Task to complete: The records below are to be output exactly, except for their pictures.

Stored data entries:
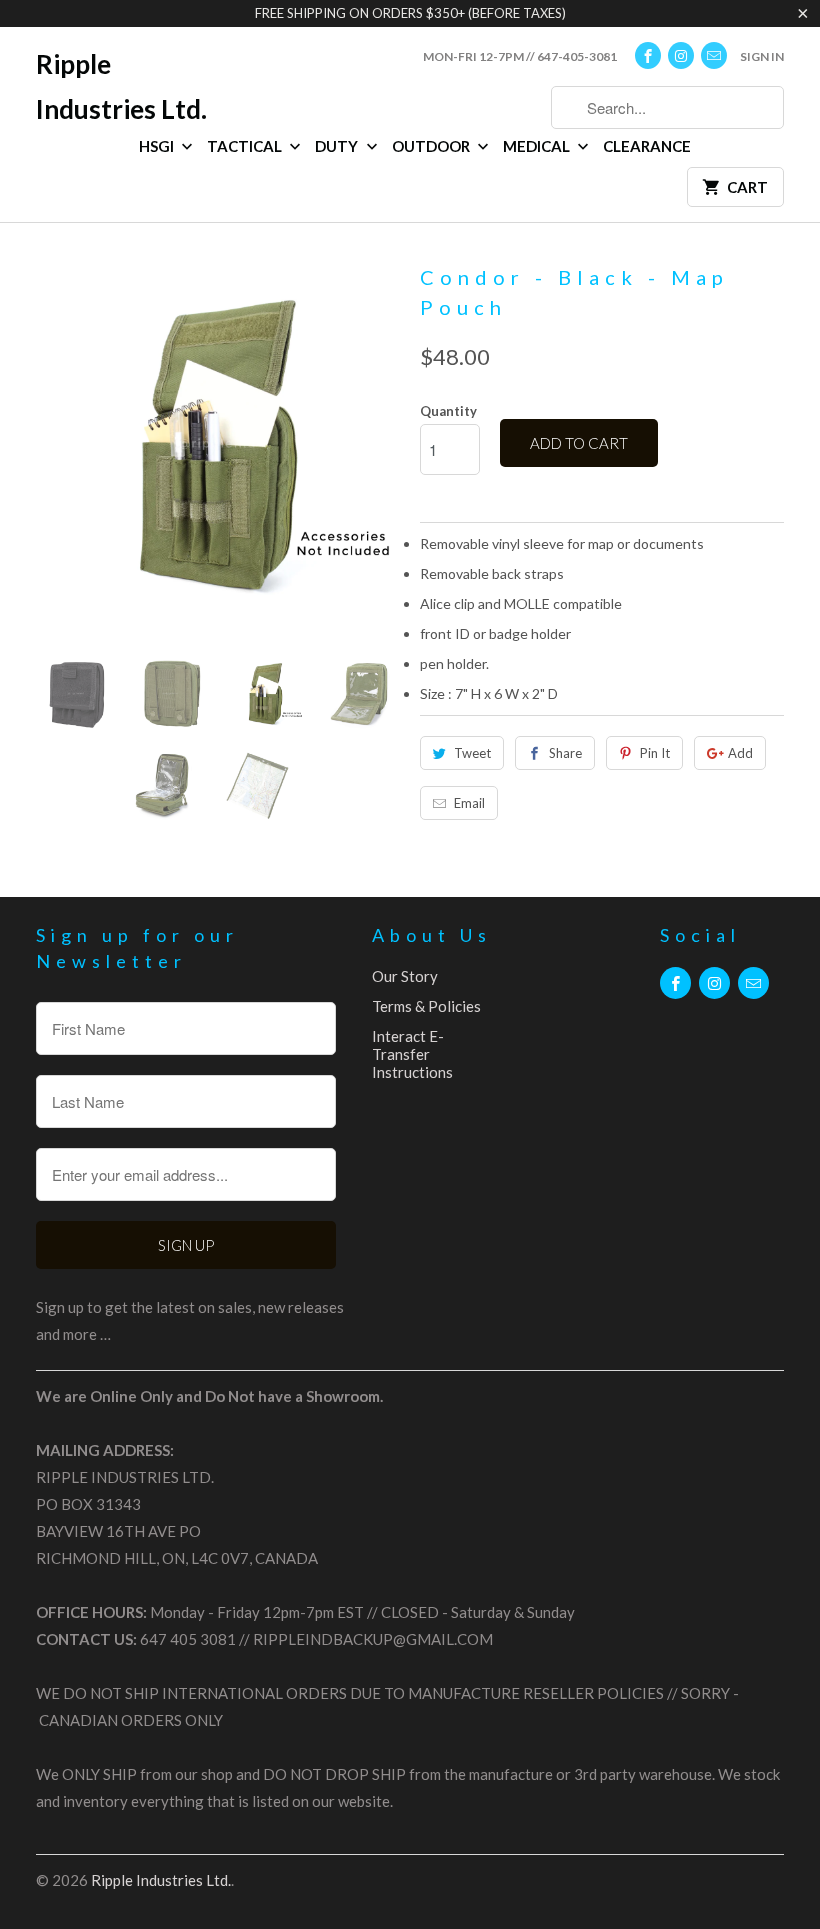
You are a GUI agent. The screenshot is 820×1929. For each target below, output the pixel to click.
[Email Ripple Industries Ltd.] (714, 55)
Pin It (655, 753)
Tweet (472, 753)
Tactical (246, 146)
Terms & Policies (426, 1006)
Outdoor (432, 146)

Response to this task:
You are a GUI agent. The screenshot is 820×1929. For each target below, output the pixel to click.
[Email Ripple Industries Ltd.] (714, 55)
Pin It (655, 753)
Tweet (472, 753)
Tactical (246, 146)
Terms & Policies (426, 1006)
Outdoor (432, 146)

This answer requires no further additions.